From the moment I started reading Mrs. Chestnut’s diary I felt I was in for gossip, gossip, gossip. While this is a great first hand account of life during the Civil War, I couldn’t get over how much of a name-dropping, political hob-nobbing, party-going Southerner she was! Another thing I noticed  was how humorous Mrs. Chestnut was! Here are a few of her more comical entries:

“There Mrs. Hunter told us a joke that made me sorry I had come” (p 8). But, she never does explain the joke was! Too bad!
“At camp meeting he got religion, handed round the hat, took the offering to the Lord down into the swamp to pray over it, untied his horse and fled with it, hat, contribution and all” (p 13).
“I think this journal will be disadvantageous for me, for I spend my time now like a spider, spinning my own entrails, instead of reading as my habit in all my spare moments” (p 22). See, gossip, gossip!
“Every woman in the house is ready to rush into the Florence Nightingale business” (p 70). Good ole fashion jealousy, perhaps?

I think the only quote to get to me showed the attitudes of the time, “Women need maternity to bring out their best and true loveliness” (p 86). We’ve been here before.
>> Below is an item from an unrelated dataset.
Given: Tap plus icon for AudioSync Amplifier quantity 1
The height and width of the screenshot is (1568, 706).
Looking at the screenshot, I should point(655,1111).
All in all, Mary Chestnut’s diary was a delight to read. I fell in love with some of the language: flinders, rataplan, brickbat, and best of all, envenom. Love that word! Witty and humorous, it didn’t read like a history textbook. Instead, it gave texture to the sounds and sights and warmth to the personalities from the Civil War. More importantly, it gave a sense of what it was like to be a woman during that time.

BookLust Twist: From Book Lust and the chapter called “Civil War Nonfiction” (p 58).